Upload Approval Workflow

This tutorial shows how to build a review-and-publish workflow using built-in SFTPGo features. An uploader drops files into a dedicated drop folder; a reviewer is notified by email; the reviewer then publishes the approved file by creating a share, by moving it to a delivery folder mapped to a remote backend, or by handing it off to a partner SFTPGo account for pull.

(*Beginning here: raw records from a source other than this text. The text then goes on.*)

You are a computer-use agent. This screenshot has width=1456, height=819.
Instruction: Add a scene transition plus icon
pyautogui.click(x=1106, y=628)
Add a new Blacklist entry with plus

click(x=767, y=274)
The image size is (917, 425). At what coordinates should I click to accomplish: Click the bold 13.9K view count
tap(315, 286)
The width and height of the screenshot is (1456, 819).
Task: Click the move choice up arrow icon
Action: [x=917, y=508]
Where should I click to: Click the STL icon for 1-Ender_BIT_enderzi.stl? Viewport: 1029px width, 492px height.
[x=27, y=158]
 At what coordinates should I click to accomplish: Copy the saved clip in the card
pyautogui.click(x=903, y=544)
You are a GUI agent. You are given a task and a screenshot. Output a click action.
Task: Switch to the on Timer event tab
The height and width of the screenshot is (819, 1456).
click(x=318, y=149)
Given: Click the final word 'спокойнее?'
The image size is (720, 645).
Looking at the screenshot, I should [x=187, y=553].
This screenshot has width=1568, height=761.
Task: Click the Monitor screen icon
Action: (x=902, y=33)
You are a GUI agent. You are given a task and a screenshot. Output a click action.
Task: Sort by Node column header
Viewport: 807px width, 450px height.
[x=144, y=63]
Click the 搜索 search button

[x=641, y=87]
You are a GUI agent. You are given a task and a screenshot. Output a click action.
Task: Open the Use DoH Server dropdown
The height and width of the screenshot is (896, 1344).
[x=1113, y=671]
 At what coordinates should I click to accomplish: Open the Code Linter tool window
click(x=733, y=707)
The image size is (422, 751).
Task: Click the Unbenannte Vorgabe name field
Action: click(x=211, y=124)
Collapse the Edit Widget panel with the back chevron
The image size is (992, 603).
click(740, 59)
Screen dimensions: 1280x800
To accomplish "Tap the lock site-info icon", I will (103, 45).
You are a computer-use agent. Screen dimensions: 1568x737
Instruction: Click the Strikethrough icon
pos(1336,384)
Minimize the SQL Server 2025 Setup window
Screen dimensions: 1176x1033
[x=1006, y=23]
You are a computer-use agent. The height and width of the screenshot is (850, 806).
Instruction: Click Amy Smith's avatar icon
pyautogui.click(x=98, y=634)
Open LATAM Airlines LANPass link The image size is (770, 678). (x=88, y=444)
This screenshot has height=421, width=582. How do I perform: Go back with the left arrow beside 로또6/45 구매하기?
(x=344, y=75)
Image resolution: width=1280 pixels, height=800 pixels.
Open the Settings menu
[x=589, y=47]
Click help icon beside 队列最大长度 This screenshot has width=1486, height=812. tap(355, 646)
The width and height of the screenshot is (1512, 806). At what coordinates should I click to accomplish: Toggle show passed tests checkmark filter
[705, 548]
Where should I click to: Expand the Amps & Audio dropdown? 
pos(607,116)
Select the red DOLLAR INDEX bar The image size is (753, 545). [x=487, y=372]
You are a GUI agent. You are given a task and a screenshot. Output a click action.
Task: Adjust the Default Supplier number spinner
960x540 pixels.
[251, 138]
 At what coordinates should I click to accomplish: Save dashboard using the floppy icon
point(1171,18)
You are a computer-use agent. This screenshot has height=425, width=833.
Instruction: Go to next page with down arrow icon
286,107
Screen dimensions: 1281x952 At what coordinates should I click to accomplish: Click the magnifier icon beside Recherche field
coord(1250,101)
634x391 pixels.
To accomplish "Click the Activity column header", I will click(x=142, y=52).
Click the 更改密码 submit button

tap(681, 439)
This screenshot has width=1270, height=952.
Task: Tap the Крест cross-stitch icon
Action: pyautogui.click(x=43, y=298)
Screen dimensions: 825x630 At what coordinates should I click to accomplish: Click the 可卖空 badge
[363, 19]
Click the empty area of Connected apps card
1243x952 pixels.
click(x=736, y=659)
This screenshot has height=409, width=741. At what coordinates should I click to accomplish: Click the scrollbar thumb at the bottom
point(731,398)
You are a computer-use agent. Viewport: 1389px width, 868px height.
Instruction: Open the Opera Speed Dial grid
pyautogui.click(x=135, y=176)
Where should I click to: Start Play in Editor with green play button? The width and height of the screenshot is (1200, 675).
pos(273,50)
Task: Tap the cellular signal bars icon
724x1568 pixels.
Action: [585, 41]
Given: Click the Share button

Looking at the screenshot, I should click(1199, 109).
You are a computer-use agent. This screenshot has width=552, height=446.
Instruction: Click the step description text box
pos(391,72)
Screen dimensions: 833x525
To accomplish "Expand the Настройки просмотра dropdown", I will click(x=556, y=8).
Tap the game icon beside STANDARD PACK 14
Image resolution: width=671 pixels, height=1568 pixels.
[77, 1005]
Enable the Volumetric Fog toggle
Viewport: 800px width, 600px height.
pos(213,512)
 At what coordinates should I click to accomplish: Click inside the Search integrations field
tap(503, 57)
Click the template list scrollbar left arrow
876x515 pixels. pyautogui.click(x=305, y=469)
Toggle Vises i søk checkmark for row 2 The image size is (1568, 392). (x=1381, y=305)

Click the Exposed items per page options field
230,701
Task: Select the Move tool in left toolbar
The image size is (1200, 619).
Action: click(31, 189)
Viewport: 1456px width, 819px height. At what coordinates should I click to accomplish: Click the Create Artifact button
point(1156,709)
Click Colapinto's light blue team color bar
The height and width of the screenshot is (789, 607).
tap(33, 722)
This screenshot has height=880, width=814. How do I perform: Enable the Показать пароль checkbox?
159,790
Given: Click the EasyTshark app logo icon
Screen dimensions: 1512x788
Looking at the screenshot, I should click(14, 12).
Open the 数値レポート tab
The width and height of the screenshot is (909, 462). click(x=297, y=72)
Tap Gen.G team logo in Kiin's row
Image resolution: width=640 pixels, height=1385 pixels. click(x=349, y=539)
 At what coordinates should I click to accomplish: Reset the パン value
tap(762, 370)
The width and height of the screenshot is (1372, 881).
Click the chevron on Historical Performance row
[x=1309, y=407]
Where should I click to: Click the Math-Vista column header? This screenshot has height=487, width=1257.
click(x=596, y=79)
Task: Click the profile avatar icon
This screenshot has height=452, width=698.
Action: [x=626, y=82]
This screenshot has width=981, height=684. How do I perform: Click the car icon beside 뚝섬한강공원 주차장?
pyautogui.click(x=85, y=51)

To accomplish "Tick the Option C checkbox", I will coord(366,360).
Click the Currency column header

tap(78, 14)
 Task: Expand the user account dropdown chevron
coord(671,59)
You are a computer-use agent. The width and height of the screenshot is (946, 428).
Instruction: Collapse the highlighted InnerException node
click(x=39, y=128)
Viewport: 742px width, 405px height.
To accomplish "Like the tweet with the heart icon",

The setup combines the following features:

• Virtual folders mounted on multiple groups so the right roles share the right storage: uploaders and reviewers see the same /inbox; under Option B, reviewers and partner accounts see the same /delivery (partners never see /inbox).
• Per-folder permissions to give uploaders write-only access and reviewers full access.
• Share filters (denied share paths or shares-disabled) to make sure only reviewers can publish content externally.
• Event rules to notify reviewers when a new file is dropped, and optionally to notify partners when a file is ready.

How It Works

1. The uploader writes a file into a virtual folder (for example /inbox). They have permission to upload but not to download, delete, or share — once the file is uploaded, it is out of their reach.
2. An event rule fires on the upload and sends an email to the reviewer with the file path and uploader name.
3. The reviewer opens /inbox and reviews the file (download, preview, etc.). The WebClient is the most convenient interface, but any SFTP, FTP, or WebDAV client works equally well — the reviewer can pick the tool they prefer.
4. The reviewer publishes the file in one of three ways: - Share: creates a share for the file directly from the WebClient. - Push to a remote backend: moves the file to a delivery folder mapped to a remote SFTP, S3, Azure Blob, GCS, or FTP system. - Pull by a partner account: moves the file to a delivery folder also visible to a separate SFTPGo account, used by the partner system for pull via SFTP/FTP/WebDAV.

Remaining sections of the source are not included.